Andrea Astore ha 37 anni, ed è stato un elemento chiave durante la tristemente nota vicenda che ha visto Niccolò Bettarini, figlio di Stefano e Simona Ventura, rischiare la vita davanti all’Old Fashion. Ma cosa c’entra il ragazzo di cui sopra, vi starete chiedendo: ora vi raccontiamo la sua storia. Andrea fa il taxista da 15 anni nel capoluogo lombardo, e la notte che è successo il fattaccio, il 30 giugno scorso, ha dato un passaggio a due degli aggressori, gli albanesi Andi Arapi e Albano Jakej, attualmente rinchiusi in carcere. Il tassista è stato intervistato dal quotidiano Il Giorno, a cui ha raccontato come andò quella notte. Tutto iniziò dal passaggio davanti all’Old Fashion, dove Andrea vide un ragazzo a terra, ma soprattutto una giovane disperata: «Da lontano mi sembra che indossi dei leggings di colore rosso – racconta nell’intervista – ma poi metto a fuoco e mi accorgo che ha le gambe completamente coperte di sangue. Mi dico “Quel ragazzo deve essere messo veramente male…”».

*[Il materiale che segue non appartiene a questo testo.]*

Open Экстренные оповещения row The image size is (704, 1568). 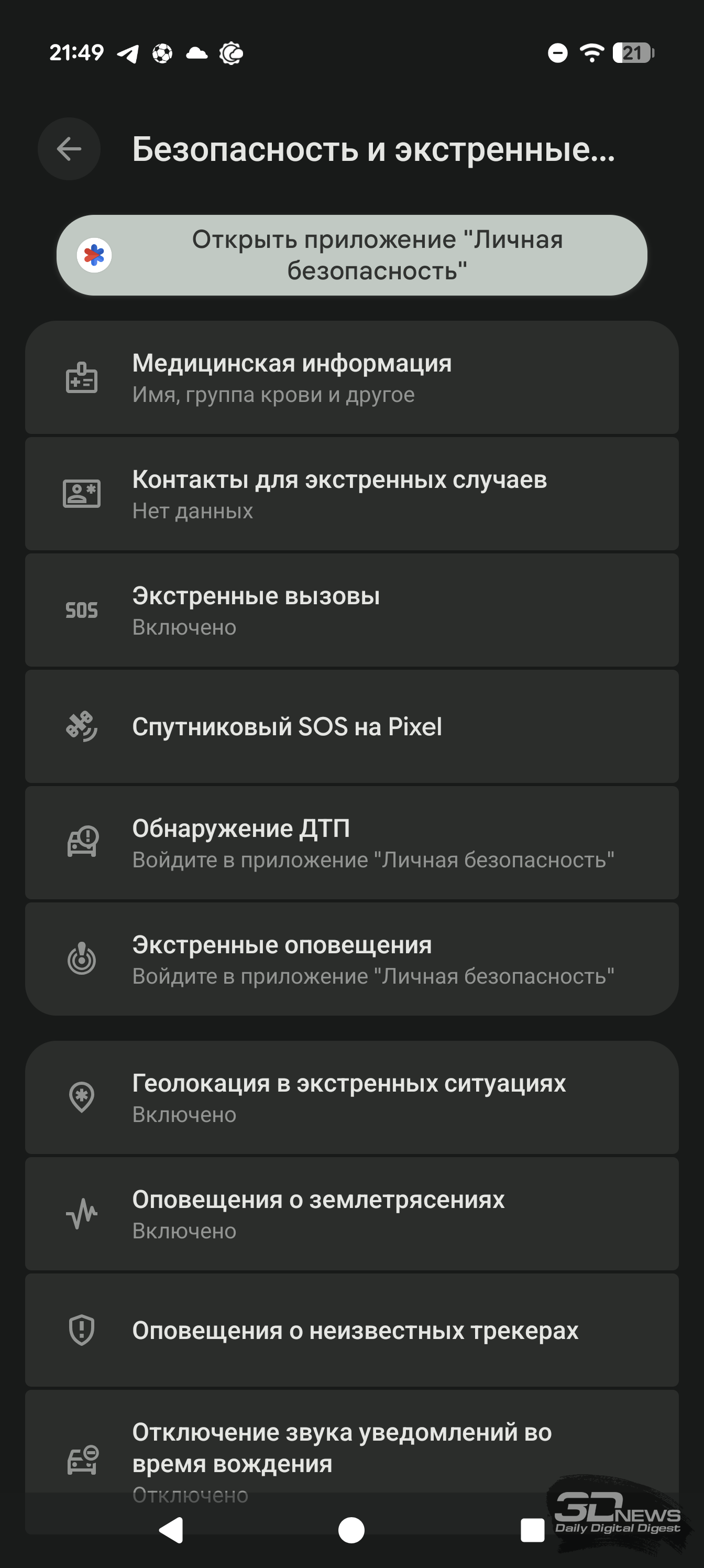351,960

“LO RIFAREI ALTRE CENTO VOLTE”
Pochi secondi dopo gli arriva una telefonata per un passaggio, e a via Monti 42 salgono due ragazzi e una ragazza. I due giovani sono apparsi fin da subito “strani” al tassista, visto che uno dei due ha una fasciatura con del sangue, e l’altro indossa una maglietta strappata. E proprio questo particolare fa scattare un campanello d’allarme nella mente dell’autista, che si ricordava che passando davanti all’Old Fashion, un poliziotto cercava appunto un sospettato con una t-shirt strappata. I tre chiedono ad Andrea di portarli ad Affori, e appena saliti in macchina, il tassista ripassa davanti all’Old Fashion, a lentissima andatura, sperando di essere visto da qualche poliziotto. Purtroppo non succede, ma nota la reazione dei due passeggeri, che si appiattiscono al sedile e si coprono il volto con le mani. Una volta raggiunta la destinazione, e dopo aver scaricato i tre, Andrea chiama la polizia e subito dopo scatta l’arresto: «Mi sento come una persona che ha fatto il suo dovere – racconta il tassista – e che rifarebbe la stessa cosa altre cento volte. Mi sono soltanto comportato da buon cittadino che non volta la testa dall’altra parte, come ho sempre fatto nella mia vita. Quando ho avuto il sospetto che quei ragazzi potessero essere gli aggressori, ho ripensato alle gambe coperte di sangue di quella ragazza e la mente è subito corsa alle mie figlie».